In 2014, the VA determined Bonham was “permanently disabled” due to his combined health conditions, including ongoing problems resulting from injuries he sustained during his military service. Although the ALJ was not bound by that conclusion, see Noerper, 964 F.3d at 744 (medical opinions that an applicant is disabled or unable to work are not given controlling weight), the VA’s decision was presumably supported by some medical evidence. Just two years later, as part of Bonham’s compensation and pension evaluation, a clinician determined Bonham was “unable to use his left upper extremity.” And, as the ALJ noted, “the State agency medical and psychological consultants did not render any opinions[.]” Both consultants wrote that “additional functional information is required to further evaluate the claim” and identified an “absence of functional data.”

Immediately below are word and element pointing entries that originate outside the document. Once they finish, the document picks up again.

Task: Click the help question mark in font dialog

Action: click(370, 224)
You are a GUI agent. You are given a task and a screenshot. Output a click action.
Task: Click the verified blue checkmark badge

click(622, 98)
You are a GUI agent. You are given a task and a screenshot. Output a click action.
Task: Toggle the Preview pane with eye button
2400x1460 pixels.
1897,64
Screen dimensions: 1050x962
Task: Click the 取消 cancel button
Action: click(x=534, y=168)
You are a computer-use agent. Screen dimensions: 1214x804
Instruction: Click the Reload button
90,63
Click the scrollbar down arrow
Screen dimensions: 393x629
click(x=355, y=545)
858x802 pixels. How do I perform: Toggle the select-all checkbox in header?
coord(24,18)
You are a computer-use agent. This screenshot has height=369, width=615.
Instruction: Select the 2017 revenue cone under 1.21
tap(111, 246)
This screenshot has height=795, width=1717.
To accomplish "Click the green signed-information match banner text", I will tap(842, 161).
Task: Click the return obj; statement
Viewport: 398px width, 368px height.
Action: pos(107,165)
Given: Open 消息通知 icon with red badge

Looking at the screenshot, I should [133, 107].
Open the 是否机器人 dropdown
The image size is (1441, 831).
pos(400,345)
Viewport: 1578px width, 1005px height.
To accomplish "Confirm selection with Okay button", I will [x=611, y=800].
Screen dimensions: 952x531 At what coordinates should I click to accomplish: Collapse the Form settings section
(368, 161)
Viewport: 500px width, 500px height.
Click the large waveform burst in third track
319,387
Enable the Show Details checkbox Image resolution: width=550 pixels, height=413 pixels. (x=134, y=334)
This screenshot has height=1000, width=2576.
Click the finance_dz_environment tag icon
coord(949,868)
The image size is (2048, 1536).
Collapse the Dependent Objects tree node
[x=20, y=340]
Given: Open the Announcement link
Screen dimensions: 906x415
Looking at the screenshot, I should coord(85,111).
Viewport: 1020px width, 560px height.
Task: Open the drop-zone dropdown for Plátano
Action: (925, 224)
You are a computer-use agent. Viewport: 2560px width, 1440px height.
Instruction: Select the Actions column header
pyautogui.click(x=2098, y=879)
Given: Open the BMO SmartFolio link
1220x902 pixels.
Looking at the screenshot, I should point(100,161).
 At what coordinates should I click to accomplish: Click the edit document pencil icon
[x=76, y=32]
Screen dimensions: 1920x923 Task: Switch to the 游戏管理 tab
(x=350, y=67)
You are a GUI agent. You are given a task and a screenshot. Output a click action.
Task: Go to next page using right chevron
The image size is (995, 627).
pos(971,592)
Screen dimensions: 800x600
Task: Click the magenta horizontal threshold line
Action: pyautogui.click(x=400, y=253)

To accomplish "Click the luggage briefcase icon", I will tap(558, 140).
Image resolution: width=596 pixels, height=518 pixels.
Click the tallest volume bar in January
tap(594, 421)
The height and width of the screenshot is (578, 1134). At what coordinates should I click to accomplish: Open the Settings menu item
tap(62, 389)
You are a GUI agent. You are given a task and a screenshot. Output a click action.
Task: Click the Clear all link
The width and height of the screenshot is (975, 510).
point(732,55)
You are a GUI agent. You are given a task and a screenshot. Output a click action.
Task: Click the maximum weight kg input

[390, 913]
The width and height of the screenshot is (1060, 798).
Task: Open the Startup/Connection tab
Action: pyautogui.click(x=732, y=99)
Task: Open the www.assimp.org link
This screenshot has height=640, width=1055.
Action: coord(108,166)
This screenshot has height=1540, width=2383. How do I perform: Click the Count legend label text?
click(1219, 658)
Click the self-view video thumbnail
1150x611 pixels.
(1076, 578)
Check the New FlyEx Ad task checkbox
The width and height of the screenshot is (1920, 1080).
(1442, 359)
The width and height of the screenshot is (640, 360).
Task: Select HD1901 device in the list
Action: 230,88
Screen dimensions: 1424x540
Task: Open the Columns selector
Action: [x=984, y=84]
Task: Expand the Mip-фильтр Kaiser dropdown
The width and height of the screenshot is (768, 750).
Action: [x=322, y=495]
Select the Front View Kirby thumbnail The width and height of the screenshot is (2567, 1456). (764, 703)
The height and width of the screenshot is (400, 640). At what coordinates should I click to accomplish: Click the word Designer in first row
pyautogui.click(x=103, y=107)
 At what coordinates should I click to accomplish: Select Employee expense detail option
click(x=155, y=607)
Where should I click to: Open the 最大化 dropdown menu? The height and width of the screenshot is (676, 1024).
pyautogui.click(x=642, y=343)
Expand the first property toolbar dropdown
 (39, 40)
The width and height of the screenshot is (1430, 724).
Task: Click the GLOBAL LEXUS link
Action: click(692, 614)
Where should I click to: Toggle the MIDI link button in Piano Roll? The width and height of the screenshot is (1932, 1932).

Recognizing this same deficit, Bonham twice asked the ALJ to send his file to a medical expert (ME) to review the evidence. Bonham’s attorney explained that “there’s no opinion evidence in this file” and “me not being an orthopedist, I can’t—I’m just kind of reading what they’re telling us.” The ALJ stated they would take the ME request under advisement, but never addressed the request or explained why an ME would not be appropriate, beyond stating in the adverse determination that an “ALJ is not required to” request one. True, but the ALJ does have “a duty to develop the record.” Noerper, 964 F.3d at 747 (noting that because “the disability
-20- determination is not an adversarial process,” “[w]e have repeatedly recognized” that the Commissioner shares a duty, alongside the claimant, to prove the claimant’s case). I would reverse and remand this case to the ALJ for further inquiry as to the relevance of the findings in the medical records to Bonham’s “ability to function in the workplace.”8 Combs, 878 F.3d at 647. ______________________________
8 Because I would remand to the ALJ for further proceedings, I would not reach the issue raised in Part III.A. of the Court’s opinion.